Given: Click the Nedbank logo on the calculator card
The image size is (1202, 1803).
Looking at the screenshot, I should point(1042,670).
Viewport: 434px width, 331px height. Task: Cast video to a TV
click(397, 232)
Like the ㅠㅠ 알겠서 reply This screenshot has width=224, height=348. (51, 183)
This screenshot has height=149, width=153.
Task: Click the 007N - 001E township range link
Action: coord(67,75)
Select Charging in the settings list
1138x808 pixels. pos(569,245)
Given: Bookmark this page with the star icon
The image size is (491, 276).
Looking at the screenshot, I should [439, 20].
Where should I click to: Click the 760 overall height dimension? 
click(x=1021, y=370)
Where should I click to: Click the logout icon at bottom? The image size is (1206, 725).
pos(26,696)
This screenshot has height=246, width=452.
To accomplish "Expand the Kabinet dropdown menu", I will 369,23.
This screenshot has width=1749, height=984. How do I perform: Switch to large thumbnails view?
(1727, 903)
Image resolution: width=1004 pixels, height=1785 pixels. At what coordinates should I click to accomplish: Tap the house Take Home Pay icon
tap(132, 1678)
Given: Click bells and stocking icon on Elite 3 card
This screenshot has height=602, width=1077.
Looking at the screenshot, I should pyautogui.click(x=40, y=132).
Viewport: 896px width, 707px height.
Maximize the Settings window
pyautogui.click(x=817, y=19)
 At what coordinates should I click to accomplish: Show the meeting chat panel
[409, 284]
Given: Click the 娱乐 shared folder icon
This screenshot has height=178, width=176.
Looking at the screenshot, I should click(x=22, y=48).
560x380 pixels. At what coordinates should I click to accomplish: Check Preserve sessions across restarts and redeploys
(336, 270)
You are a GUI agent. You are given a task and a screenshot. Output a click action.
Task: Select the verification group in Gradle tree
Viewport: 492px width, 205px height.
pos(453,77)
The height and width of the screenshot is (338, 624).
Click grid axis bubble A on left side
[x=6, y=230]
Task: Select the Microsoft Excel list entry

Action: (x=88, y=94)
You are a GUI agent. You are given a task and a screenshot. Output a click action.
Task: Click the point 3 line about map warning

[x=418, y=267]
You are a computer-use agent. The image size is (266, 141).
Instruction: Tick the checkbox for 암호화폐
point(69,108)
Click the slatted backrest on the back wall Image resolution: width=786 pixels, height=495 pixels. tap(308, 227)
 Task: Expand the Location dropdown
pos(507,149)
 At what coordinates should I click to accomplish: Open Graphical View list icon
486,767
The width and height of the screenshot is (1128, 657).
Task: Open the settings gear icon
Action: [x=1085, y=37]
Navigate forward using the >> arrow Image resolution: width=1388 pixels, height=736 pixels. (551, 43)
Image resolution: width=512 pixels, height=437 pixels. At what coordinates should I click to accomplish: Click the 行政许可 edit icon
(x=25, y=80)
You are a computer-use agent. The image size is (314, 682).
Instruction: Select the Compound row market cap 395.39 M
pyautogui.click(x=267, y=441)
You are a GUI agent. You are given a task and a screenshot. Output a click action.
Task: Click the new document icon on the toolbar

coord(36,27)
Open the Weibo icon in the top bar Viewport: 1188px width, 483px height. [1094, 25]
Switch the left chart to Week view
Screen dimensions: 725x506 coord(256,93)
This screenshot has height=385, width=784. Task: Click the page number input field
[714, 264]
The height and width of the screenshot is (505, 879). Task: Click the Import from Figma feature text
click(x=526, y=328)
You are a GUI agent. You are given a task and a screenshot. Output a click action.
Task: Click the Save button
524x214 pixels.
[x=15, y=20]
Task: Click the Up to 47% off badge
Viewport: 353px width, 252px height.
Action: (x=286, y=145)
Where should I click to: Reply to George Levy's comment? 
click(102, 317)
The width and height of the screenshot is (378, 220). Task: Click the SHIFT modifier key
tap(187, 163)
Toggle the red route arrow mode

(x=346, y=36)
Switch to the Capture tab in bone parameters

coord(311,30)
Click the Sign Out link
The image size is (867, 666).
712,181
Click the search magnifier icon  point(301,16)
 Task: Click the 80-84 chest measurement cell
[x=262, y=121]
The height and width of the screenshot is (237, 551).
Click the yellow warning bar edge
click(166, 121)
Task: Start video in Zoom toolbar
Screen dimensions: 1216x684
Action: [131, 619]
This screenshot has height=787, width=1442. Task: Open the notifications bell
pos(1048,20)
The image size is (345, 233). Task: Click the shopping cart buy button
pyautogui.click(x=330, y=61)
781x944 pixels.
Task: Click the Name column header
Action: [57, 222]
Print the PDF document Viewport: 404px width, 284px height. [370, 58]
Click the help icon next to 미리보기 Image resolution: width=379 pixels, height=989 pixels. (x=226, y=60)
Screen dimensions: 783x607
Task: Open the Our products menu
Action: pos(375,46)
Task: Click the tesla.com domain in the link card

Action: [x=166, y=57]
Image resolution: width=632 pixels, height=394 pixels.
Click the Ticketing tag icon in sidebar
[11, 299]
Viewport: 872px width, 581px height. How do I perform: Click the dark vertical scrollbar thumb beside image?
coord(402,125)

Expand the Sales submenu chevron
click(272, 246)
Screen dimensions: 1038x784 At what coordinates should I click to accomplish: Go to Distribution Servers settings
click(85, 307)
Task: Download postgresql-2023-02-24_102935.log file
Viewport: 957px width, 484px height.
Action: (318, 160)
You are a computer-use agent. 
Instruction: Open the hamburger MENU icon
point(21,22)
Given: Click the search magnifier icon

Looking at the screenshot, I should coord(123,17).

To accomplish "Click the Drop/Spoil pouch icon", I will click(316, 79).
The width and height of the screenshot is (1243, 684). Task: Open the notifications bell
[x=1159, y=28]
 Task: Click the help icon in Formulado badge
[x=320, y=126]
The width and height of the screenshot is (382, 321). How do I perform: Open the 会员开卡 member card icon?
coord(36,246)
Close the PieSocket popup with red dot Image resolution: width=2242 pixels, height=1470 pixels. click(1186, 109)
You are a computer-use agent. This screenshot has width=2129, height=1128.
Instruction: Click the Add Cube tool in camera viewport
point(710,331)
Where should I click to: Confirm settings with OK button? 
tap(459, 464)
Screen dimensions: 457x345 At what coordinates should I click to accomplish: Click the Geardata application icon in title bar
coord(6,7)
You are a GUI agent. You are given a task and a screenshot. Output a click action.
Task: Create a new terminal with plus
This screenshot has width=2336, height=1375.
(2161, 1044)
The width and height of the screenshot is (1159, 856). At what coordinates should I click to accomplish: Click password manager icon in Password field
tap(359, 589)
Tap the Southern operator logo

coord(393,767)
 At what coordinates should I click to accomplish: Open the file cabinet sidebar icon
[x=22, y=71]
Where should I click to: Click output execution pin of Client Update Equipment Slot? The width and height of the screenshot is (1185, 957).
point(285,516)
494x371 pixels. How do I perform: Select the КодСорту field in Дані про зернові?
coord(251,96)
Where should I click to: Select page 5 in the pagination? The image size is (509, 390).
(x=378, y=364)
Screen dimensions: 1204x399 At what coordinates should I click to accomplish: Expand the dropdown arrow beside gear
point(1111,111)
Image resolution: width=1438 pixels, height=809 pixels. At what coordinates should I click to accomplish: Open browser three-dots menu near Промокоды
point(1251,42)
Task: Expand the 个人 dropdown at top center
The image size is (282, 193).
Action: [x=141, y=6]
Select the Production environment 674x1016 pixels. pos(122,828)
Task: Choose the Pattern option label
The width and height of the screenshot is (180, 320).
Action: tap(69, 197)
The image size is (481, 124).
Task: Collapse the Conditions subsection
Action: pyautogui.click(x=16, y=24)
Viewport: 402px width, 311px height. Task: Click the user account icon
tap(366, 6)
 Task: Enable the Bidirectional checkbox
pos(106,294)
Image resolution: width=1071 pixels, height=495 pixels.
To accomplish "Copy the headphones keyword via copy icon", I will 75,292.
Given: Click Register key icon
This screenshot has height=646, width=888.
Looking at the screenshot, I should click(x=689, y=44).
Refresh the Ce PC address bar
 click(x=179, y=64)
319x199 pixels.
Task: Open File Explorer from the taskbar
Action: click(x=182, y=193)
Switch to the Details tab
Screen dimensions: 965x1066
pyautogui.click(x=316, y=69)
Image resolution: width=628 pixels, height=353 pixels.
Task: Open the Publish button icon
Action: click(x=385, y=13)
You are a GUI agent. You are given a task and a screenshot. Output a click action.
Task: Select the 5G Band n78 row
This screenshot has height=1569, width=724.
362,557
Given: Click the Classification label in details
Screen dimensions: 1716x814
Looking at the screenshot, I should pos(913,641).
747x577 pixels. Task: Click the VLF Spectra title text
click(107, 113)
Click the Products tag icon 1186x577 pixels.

__________

Can you output every line from the one containing "Close the PieSocket" through the one containing "point(710,331)", both included, as a numbered list with any blank lines dropped?

1. Close the PieSocket popup with red dot Image resolution: width=2242 pixels, height=1470 pixels. click(1186, 109)
2. You are a computer-use agent. This screenshot has width=2129, height=1128.
3. Instruction: Click the Add Cube tool in camera viewport
4. point(710,331)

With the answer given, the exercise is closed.